Sorry, not runtime error, but a silent error: the n && useNum(n) does not pass the 0 into useNum because 0 is falsy. So if the dev meant to pass all numbers into the function, it will pass them all except zero.

If it forces us to check for undefined, then it could prevent such a mistake.

trusktr avatar May 20 '20 20:05 trusktr

Maybe n && useNum(n) would still have a type error, and we would need to write something like n !== undefined && useNum(n). Not sure though.

trusktr avatar May 20 '20 20:05 trusktr

I mean, maybe the fact that undefined was not checked could somehow be a type error?

Or, maybe numbers shouldn't be treated as booleans? But I can see how this will make some code more verbose.

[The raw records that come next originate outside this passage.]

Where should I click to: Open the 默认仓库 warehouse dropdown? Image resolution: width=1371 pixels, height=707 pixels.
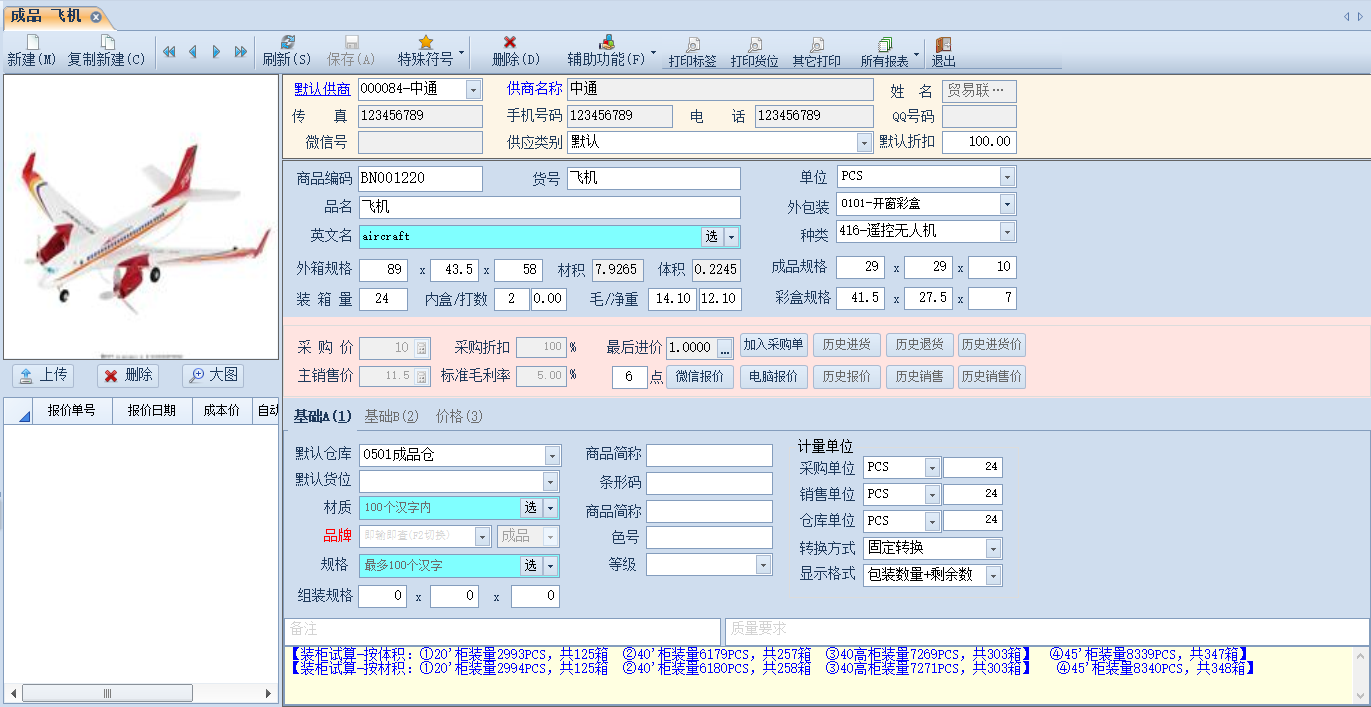click(552, 455)
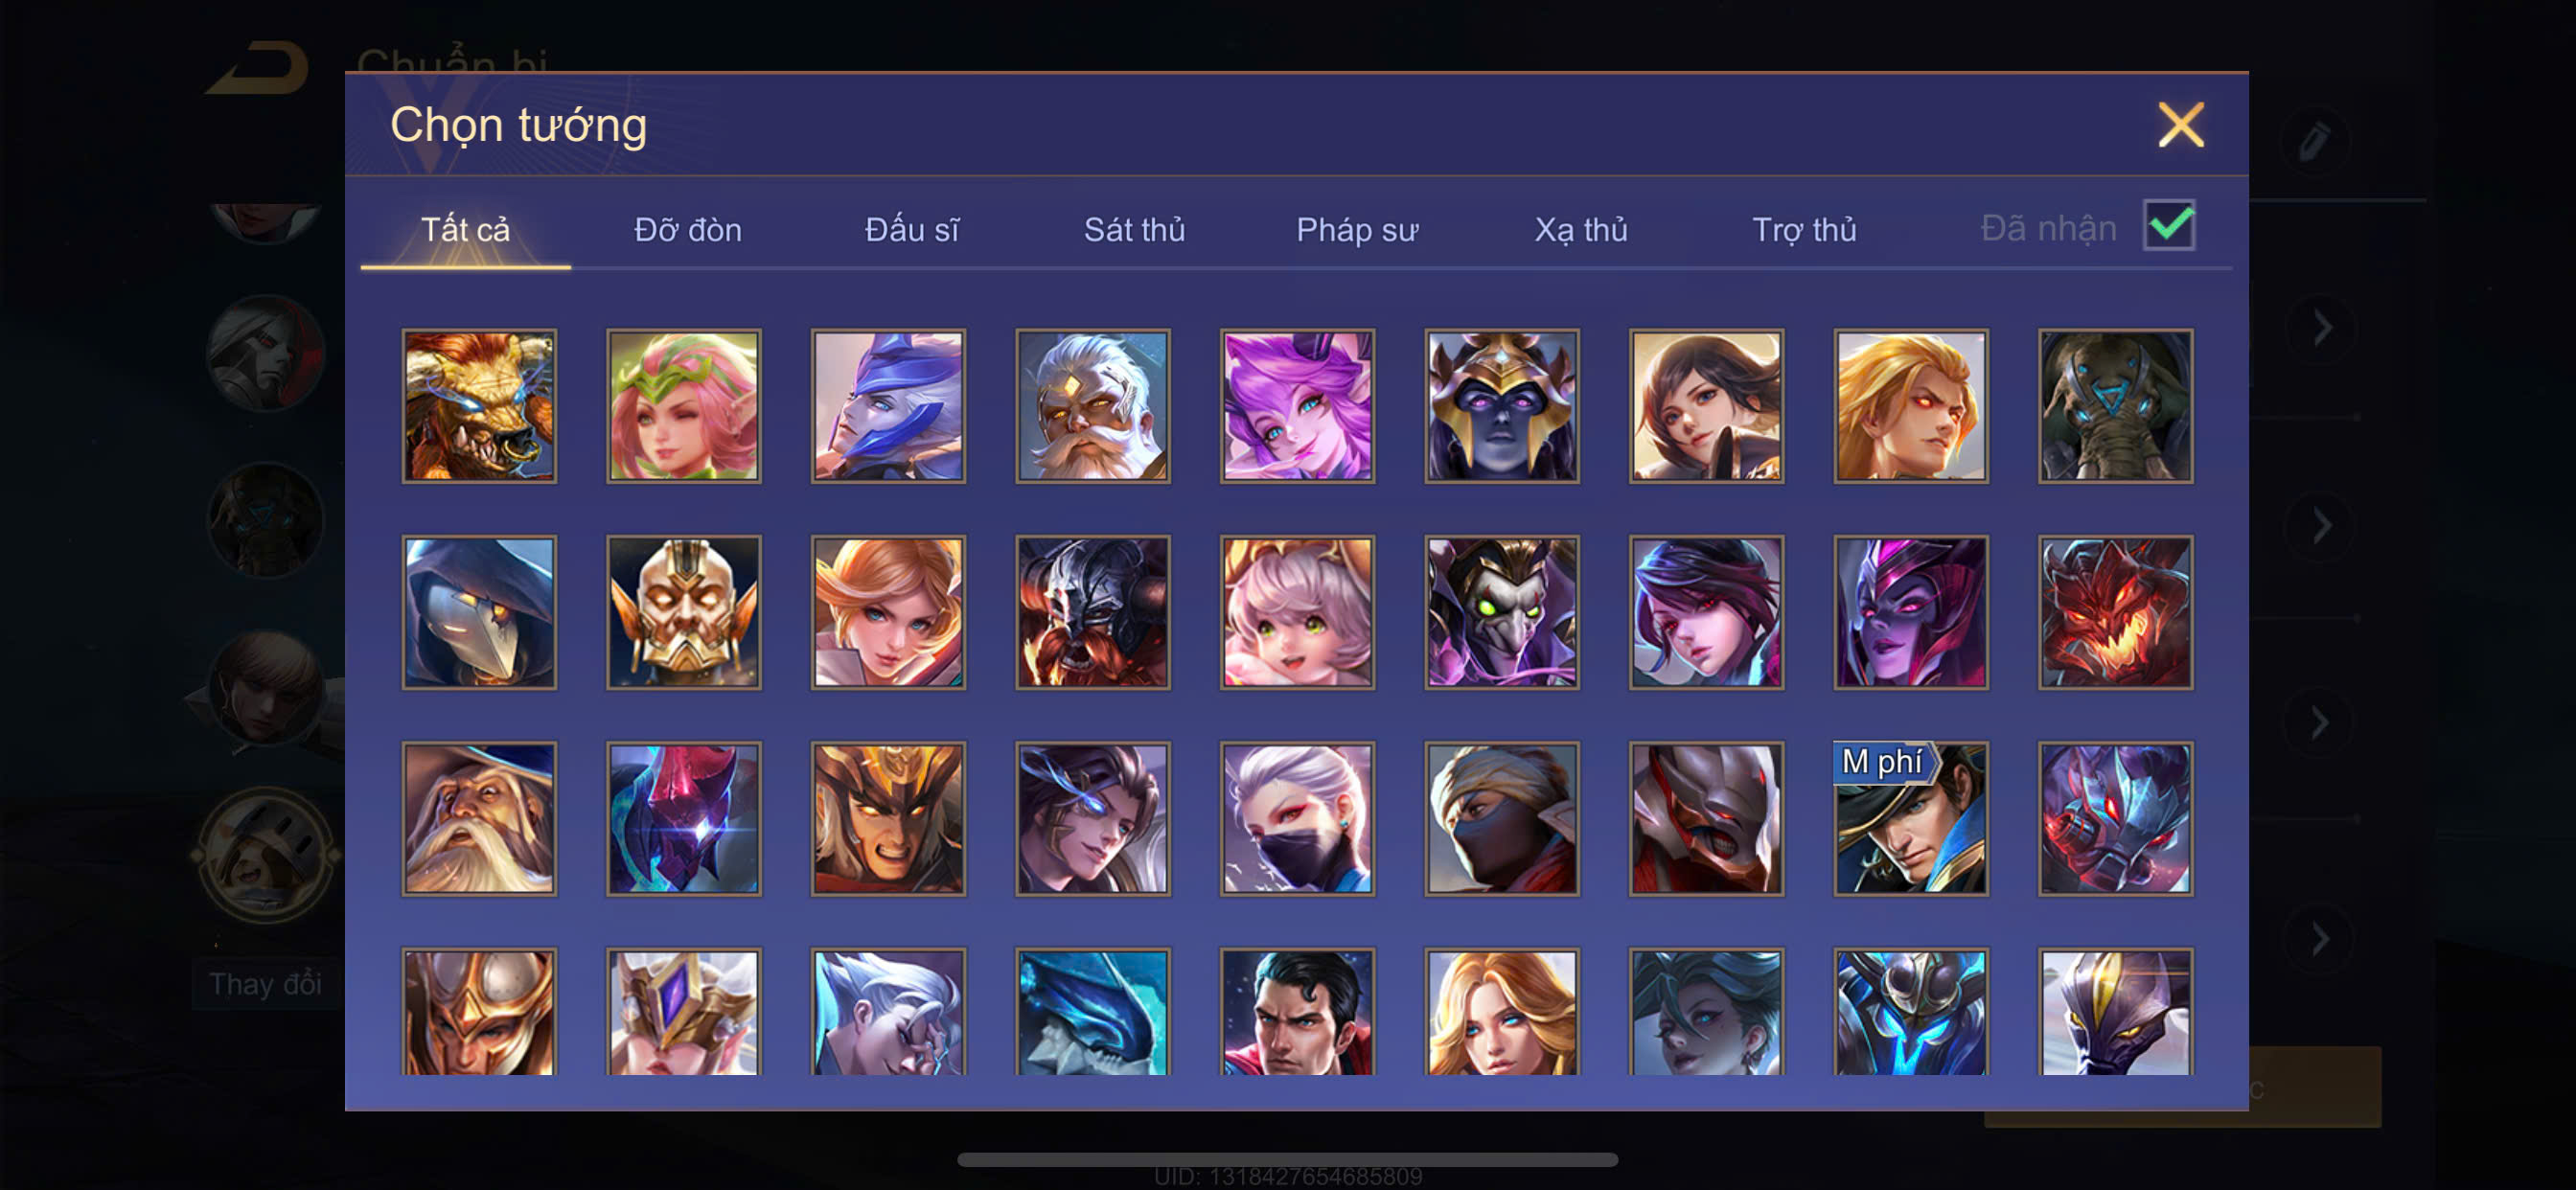Viewport: 2576px width, 1190px height.
Task: Pick the old wizard with white beard and hat
Action: tap(479, 818)
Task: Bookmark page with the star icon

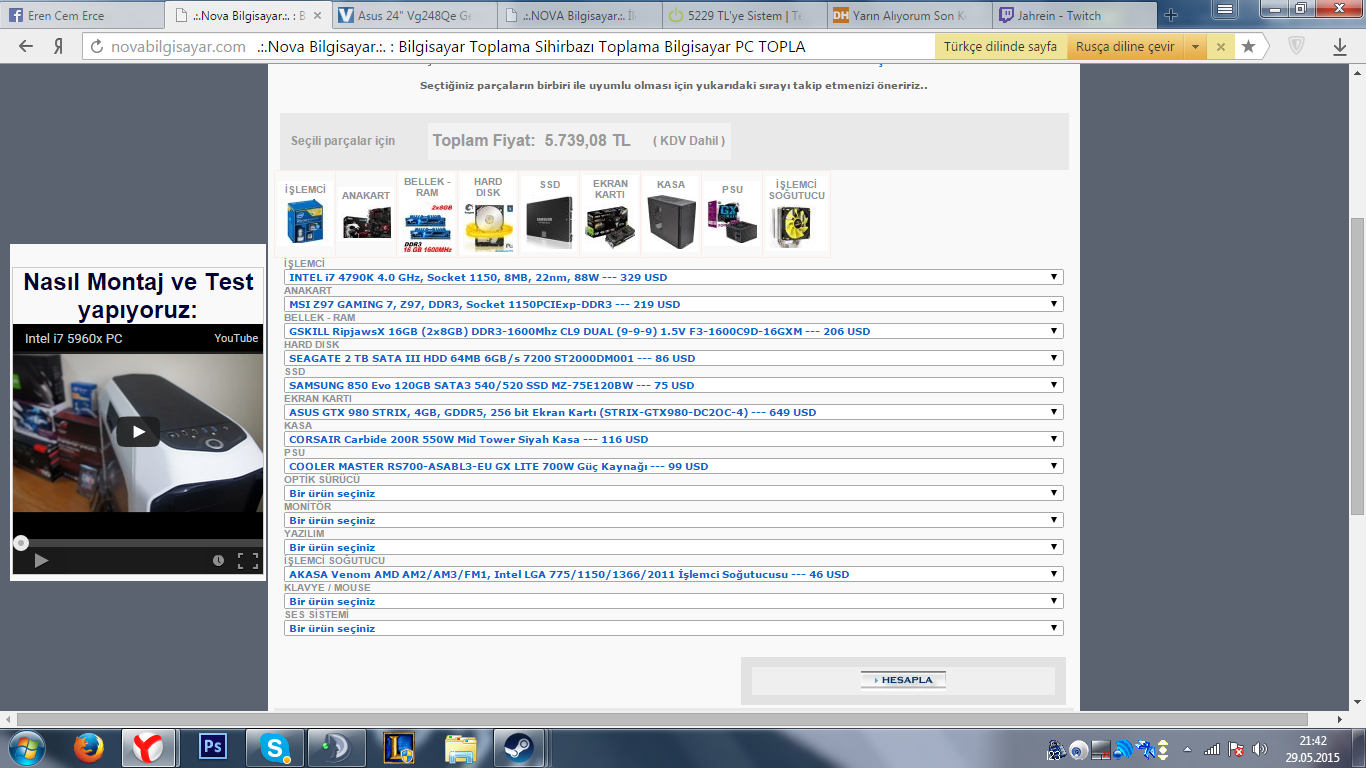Action: 1248,47
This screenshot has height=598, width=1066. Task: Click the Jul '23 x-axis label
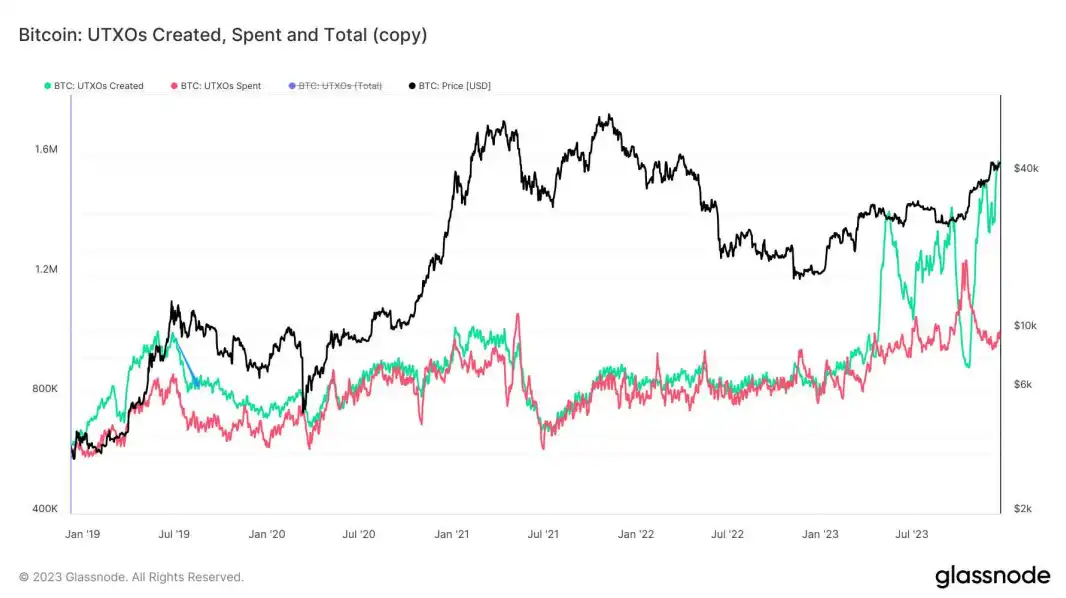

trusktr avatar May 20 '20 20:05 trusktr

Maybe https://github.com/JSMonk/hegel/issues/227 would help with eliminating verbosity.

Then

isNumber(n) && useNum(n)

would lead to no type error, because the type system would know that the check for typeof n === 'number' means that n can't possibly be undefined.

trusktr avatar May 20 '20 21:05 trusktr

Maybe n && useNum(n) would still have a type error, and we would need to write something like n !== undefined && useNum(n). Not sure though.

No, actually, if you will hove at the left part of the && you will see which values will be not passed into the function.

JSMonk avatar May 20 '20 21:05 JSMonk

Oh yeah, the tooltip shows 0 | undefined, but it isn't a guarantee people are going to look at that.

So TLDR, this type of error checking is out of scope?

trusktr avatar May 22 '20 00:05 trusktr

It seems like I can't show the error in this case. And I don't sure, that this is Type System responsibility (Actually, I think it's linter responsibility, because of this case is about coding style neither the type system issue). What do you think about it?

JSMonk avatar May 22 '20 00:05 JSMonk

i think that this would report error

const nums: Array<number> = [0,1,2,3,4,5]

for (let i=0; i<nums.length; i++) {
  const n = nums[i]
  n && useNum(n)// should report: Type "number | undefined" is incompatible with type "boolean"
}

function useNum(n: number) {
  n
}

like this does

const nums: Array<number> = [0,1,2,3,4,5]

for (let i=0; i<nums.length; i++) {
  const n = nums[i]
  if (n) useNum(n)// reports: Type "number | undefined" is incompatible with type "boolean"
}

function useNum(n: number) {
  n
}

i think && and || are boolean operators (and you should not be allowed to use it otherwise)

thecotne avatar May 22 '20 01:05 thecotne

I think it would make sense to warn on Nullish | PossblyFalsy used in if, while, ternary, etc. (where Nullish is either null or undefined or union of both, and PossiblyFalsy is any combination of string, number, bigint and boolean)

This is what Flow does (with sketchy-null lint enabled), and there's strict-boolean-expressions for typescript-eslint which also does that.

phaux avatar May 23 '20 17:05 phaux

I don't think a linter could do a good job checking these things, otherwise the linter would become something like Hegel already is.